UK Chancellor Philip Hammond thinks the rest of the EU will not force the UK out of the European Free Trade Area because it is “not in their economic interest to do so”.


Because here is the thing: as Mr Hammond well knows, leaving the EU in the first place is not in the UK’s “economic interest”.

Yet he is in a government proceeding to do so because it is being held hostage by British-nationalist populists.

Well you know what? The next French President will be held hostage by French-nationalist populists (if not one herself); the next Dutch government will be held hostage by Dutch-nationalist populists; the current Danish government already is held hostage by Danish-nationalist populists; the next Austrian President will be an Austrian-nationalist populist; the Hungarian government is a Hungarian-populist one; Bulgaria just elected a Russian-leaning President; and Italy is, well, Italy (cf. this coming Sunday).
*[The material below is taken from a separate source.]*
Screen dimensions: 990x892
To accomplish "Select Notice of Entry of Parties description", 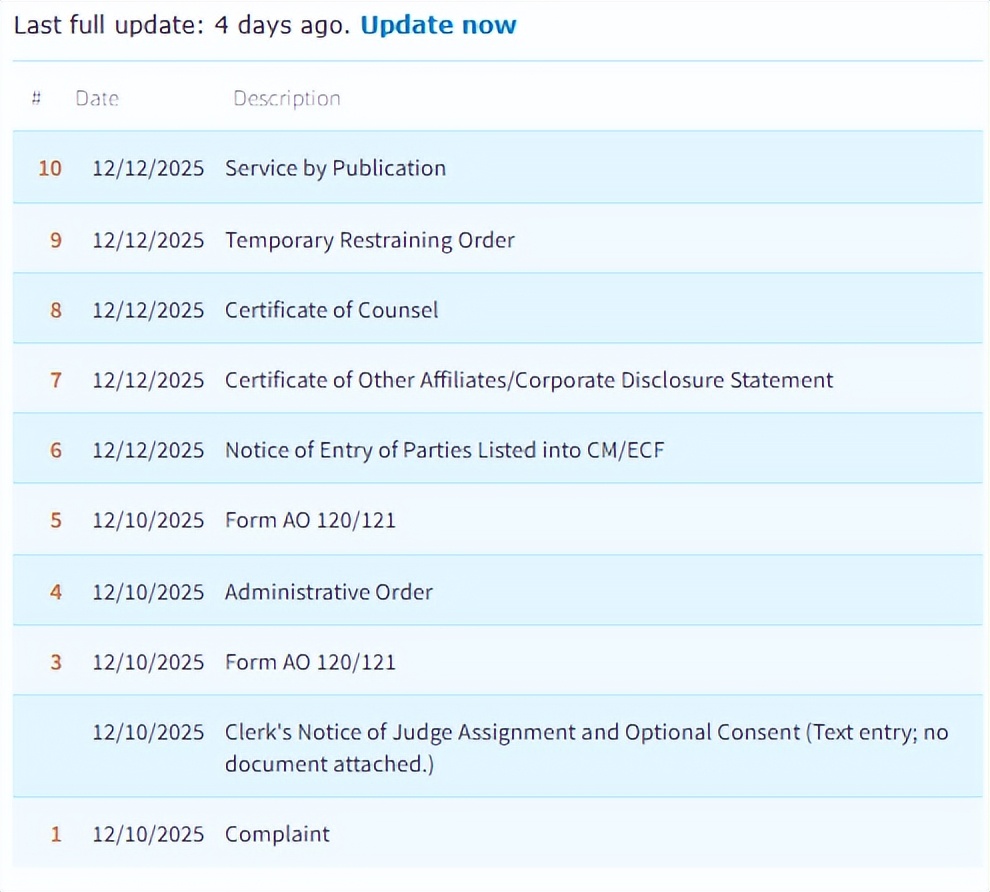I will point(444,450).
Leaving the EU is not in the UK’s economic interest but it is in its government’s political interest (it judges, anyway).
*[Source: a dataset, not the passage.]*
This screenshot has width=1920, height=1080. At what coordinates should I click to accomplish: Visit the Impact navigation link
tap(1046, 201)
Well you know what? Forcing the UK out of the Free Trade Area may or may not be in France’s, or the Netherlands’, or Denmark’s, or Austria’s, or Hungary’s, or Italy’s, or Bulgaria’s economic interests, but it definitely will be in their governments’ political interests.

See? Leaving the EU means it is 27 against 1.

Well you know what? That means the 27 will get what they want – politically.


4 thoughts on “Chancellor in fantasy land re EU-27 “economic interest”

  1. William Allen says:

    Even with 27 to 1, if government after government had not run the Royal Navy down to nothing we could have blockaded maritime trade into the EU until we got what we wanted.

    • What dumb logic.
      1. You can’t use a boat to block the terrain border with the Republic of Ireland.
      2. There were several European empires while the British Empire was at its peak.
      3. Those ships need Russian Oil imported from the European continent.

      So by all means use stupid gunboat diplomacy, people with that attitude who think they could extort things have broken the Northern Ireland economy and still do.

  2. The hardest discussion that the UK has to make with the EU28 will be itself.
    I suppose you could probably blur the lines between shallow nationalism and economics given freight is necessary for military goods. 22 NATO allies and 6 neutral neighbours including the Republic of Ireland you need to cooperate on security with, brinkmanship and bargaining will have to give way to beneficial beaurocracy.k

  3. andyboal says:

    It’s not even the political interest of the other 27 here. It’s the fact that the economic damage caused by failure to reach a deal will be far greater to the UK than it would be to the rest of them – albeit that Ireland wouldn’t be far behind.

    As long as British people demand European goods and will keep paying for them, the EU has a lot of security in its position.